* **Exercise tasks**
A) Judge whether each statement below agrees with the sermon excerpt. Answer yes or no for each, and quote the exact words that settle it. (i) The bishops met in the city of Detroit. (ii) The letter links contaminated water to Detroit. (iii) The letter renounces gun violence and drug addiction.
B) Please transcribe the sermon excerpt between "Here we have" and "sense of neighborliness.", inclusive.
C) Carry the sermon excerpt on the bishops' Detroit letter forward from its final sentence.

Saturday, September 24, 2016

Proper 21C, Rent Asunder

Proper 21C, the scripture appointed can be found here 

"By Schism Rent Asunder"

It is one of the duties of the priest to share with her congregation news of the wider church. Last week, the Bishops of the Episcopal met in the city of Detroit and from their meeting issued a letter

A Word to the Church for the World (link attached for reference, but full text printed below)

“Greetings from Detroit, a city determined to be revived.  Greetings also from the city of Flint, where we are reminded that the gift of water has for many of our brothers and sisters become contaminated.

Here we have been exhorted to set our sights beyond ourselves and to minister to the several nations where we serve and the wider world.

We lament the stark joylessness that marks our present time.  We decry angry political rhetoric which rages while fissures widen within society along racial, economic, educational, religious, cultural and generational lines.  We refuse to look away as poverty, cruelty and war force families to become migrants enduring statelessness and demonization.  We renounce the gun violence and drug addiction that steal lives and crush souls while others succumb to fear and cynicism, abandoning any sense of neighborliness.

* **Excerpted data**
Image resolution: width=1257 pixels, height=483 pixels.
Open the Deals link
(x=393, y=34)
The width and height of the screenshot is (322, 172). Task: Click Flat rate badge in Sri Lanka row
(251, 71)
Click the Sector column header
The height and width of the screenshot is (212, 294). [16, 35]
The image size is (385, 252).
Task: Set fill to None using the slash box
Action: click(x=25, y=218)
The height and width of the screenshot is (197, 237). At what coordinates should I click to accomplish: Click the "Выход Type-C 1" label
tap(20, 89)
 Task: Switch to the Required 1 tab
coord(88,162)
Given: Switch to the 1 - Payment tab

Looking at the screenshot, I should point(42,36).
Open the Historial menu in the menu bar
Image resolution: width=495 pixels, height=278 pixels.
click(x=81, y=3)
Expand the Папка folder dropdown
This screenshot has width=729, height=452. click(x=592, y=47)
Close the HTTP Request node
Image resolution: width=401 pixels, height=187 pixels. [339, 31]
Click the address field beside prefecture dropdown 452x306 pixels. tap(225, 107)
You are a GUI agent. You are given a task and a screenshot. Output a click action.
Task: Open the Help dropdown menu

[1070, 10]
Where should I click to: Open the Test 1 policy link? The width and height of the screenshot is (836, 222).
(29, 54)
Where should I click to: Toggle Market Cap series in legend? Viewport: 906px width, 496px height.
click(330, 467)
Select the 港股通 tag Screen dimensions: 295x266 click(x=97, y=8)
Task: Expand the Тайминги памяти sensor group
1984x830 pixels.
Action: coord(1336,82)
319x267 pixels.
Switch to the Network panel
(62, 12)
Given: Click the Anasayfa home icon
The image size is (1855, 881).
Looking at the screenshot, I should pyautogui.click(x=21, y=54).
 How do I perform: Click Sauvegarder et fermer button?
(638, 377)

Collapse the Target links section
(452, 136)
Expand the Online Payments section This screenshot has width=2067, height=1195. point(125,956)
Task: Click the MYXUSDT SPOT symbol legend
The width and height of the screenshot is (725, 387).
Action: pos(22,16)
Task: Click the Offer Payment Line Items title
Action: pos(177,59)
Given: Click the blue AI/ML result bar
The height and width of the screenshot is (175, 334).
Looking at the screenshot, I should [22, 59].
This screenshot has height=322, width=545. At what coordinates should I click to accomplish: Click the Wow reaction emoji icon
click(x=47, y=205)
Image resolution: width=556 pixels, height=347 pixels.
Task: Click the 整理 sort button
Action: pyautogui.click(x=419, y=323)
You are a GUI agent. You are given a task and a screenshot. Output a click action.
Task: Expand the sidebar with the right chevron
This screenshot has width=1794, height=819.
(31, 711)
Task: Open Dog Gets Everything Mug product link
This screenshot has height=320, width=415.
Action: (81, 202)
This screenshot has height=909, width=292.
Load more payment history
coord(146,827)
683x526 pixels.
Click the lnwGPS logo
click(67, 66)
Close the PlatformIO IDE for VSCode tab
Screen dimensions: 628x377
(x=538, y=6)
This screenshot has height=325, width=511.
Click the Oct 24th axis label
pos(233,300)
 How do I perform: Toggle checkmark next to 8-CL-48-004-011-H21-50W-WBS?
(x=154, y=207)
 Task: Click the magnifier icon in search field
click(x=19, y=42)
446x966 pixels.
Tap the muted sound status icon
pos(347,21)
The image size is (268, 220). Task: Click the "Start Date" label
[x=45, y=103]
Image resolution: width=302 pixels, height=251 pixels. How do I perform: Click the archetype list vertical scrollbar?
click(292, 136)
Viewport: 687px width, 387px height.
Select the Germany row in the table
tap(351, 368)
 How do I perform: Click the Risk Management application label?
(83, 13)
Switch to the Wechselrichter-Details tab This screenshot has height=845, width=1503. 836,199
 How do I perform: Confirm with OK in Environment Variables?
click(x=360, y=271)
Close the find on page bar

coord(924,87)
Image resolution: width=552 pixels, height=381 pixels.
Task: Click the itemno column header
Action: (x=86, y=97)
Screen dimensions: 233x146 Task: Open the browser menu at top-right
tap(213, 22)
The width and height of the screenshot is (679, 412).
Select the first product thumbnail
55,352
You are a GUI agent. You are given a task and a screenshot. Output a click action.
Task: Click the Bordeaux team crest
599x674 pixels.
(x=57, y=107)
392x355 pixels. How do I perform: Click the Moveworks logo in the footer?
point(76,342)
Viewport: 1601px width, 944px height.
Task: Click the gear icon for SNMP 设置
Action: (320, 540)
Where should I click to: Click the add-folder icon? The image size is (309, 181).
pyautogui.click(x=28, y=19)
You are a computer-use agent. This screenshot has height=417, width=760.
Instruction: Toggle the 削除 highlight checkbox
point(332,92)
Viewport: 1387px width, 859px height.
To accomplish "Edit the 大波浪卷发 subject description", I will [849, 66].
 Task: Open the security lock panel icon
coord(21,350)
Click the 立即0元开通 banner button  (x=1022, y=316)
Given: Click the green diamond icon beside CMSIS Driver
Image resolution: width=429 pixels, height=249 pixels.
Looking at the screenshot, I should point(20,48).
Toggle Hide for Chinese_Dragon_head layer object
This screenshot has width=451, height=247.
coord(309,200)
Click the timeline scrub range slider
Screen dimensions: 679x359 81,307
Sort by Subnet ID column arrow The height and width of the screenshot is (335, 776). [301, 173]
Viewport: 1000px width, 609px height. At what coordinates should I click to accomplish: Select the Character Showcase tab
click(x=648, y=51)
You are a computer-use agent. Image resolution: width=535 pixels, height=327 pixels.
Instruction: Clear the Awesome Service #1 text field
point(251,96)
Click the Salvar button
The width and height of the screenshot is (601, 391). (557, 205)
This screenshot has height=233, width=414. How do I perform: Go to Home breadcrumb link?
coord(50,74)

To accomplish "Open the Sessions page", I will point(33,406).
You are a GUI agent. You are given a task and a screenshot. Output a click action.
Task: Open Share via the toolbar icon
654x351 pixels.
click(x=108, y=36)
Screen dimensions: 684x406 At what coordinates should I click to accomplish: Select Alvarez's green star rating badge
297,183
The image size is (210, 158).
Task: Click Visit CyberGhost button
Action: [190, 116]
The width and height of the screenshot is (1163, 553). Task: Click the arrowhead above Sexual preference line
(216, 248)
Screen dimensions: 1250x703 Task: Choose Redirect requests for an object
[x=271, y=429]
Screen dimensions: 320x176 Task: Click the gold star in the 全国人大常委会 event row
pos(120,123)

* **Answers to each task**
A)
(i) Yes: "Last week, the Bishops of the Episcopal met in the city of Detroit"
(ii) No: "Greetings also from the city of Flint, where we are reminded that the gift of water has for many of our brothers and sisters become contaminated."
(iii) Yes: "We renounce the gun violence and drug addiction that steal lives and crush souls"

B)
Here we have been exhorted to set our sights beyond ourselves and to minister to the several nations where we serve and the wider world.

We lament the stark joylessness that marks our present time.  We decry angry political rhetoric which rages while fissures widen within society along racial, economic, educational, religious, cultural and generational lines.  We refuse to look away as poverty, cruelty and war force families to become migrants enduring statelessness and demonization.  We renounce the gun violence and drug addiction that steal lives and crush souls while others succumb to fear and cynicism, abandoning any sense of neighborliness.

C)
Yet, in all this, “we do not despair” (2 Cor. 4:8.). We remember that God in Christ entered our earthly neighborhood during a time of political volatility and economic inequality.  To this current crisis we bring our faith in Jesus.  By God’s grace, we choose to see in this moment an urgent opportunity to follow Jesus into our fractured neighborhoods, the nation and the world.  

Every member of the church has been “called for a time such as this.” (Esther 4:14) Let prophets tell the truth in love.  Let reconcilers move boldly into places of division and disagreement. Let evangelists inspire us to tell the story of Jesus in new and compelling ways.  Let leaders lead with courage and joy.

In the hope of the Resurrection let us all pray for God to work through our struggle and confusion to accomplish God’s purposes on earth.”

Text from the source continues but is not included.